Task item |
A faithful copy of the entries is required, with no images in it.

[Items from a dataset]
++++++++

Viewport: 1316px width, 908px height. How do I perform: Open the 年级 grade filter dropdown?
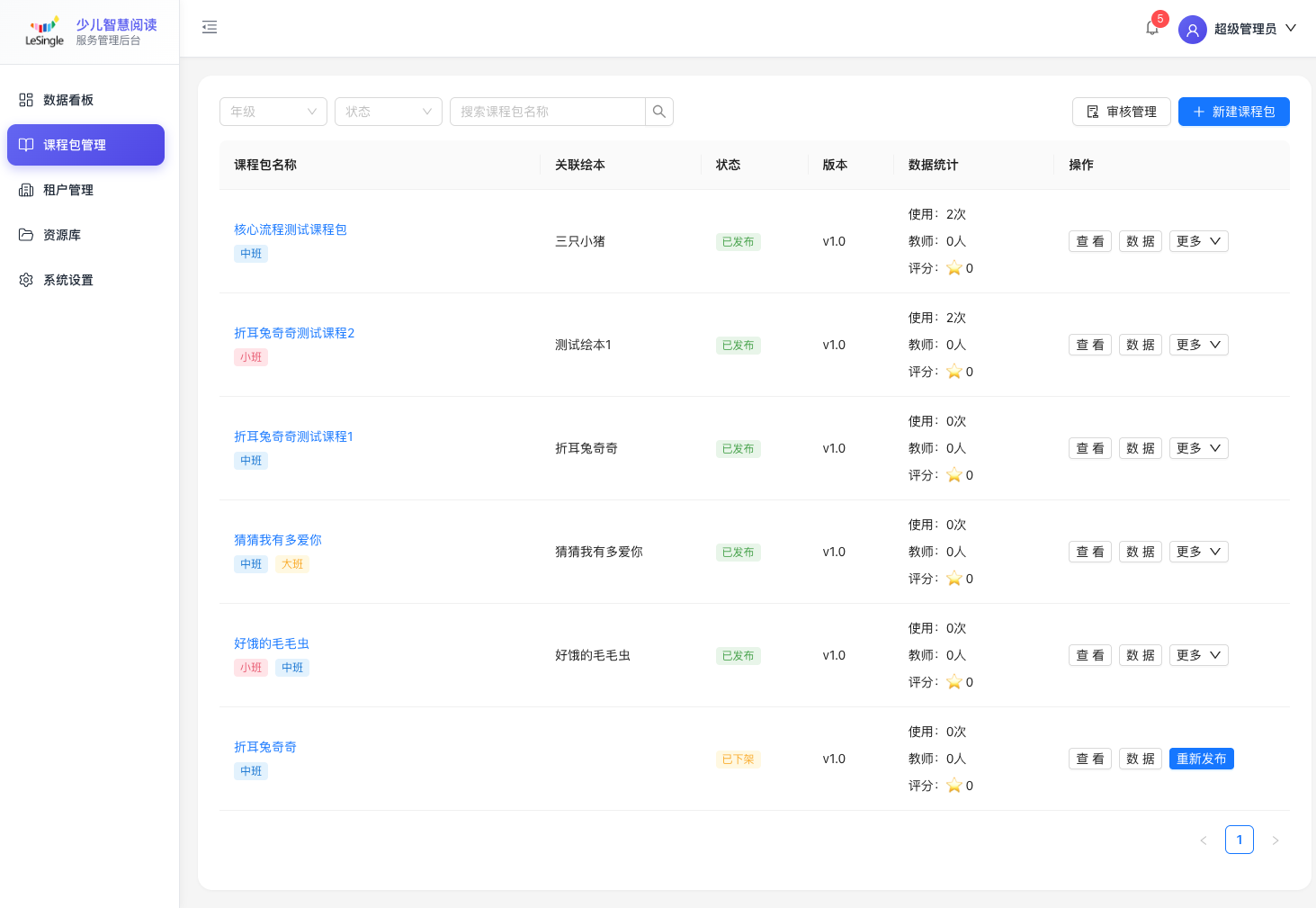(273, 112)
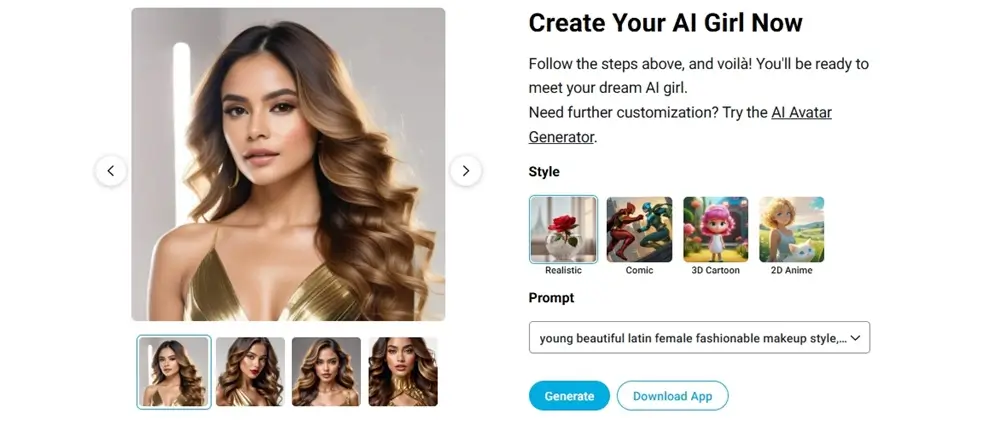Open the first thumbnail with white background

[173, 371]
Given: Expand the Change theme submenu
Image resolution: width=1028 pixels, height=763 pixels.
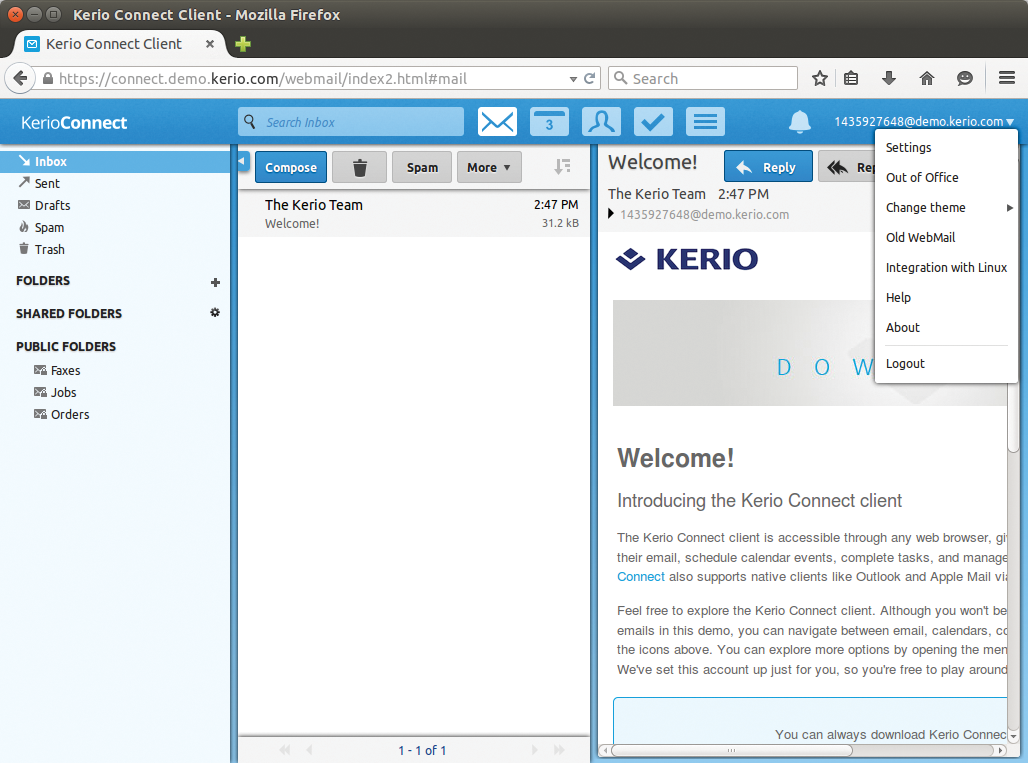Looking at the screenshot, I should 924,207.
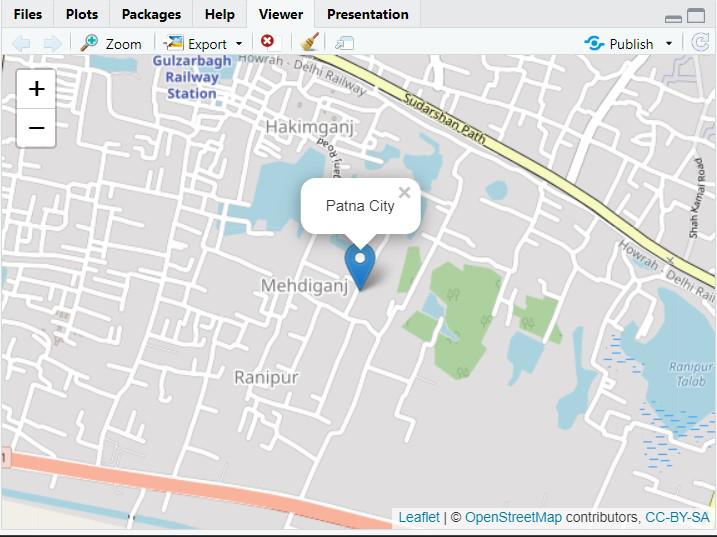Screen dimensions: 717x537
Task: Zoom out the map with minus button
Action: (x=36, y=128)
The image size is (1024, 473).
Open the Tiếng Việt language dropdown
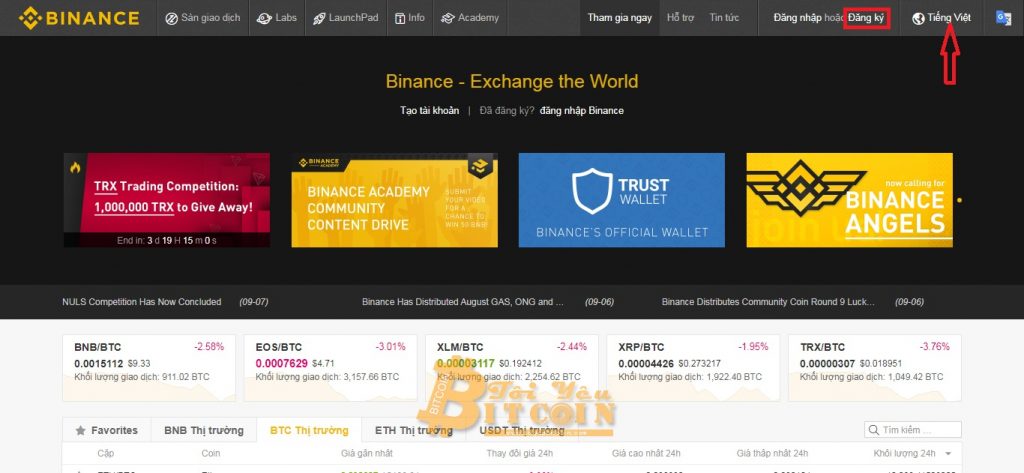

++++++++

Exercise output |
Viewport: 1316px width, 908px height. How do I perform: Open the 年级 grade filter dropdown?
(273, 112)
Open the first thumbnail with white background

[173, 371]
Given: Expand the Change theme submenu
Image resolution: width=1028 pixels, height=763 pixels.
Looking at the screenshot, I should 924,207.
Screen dimensions: 717x537
Task: Zoom out the map with minus button
Action: (x=36, y=128)
The image size is (1024, 473).
Open the Tiếng Việt language dropdown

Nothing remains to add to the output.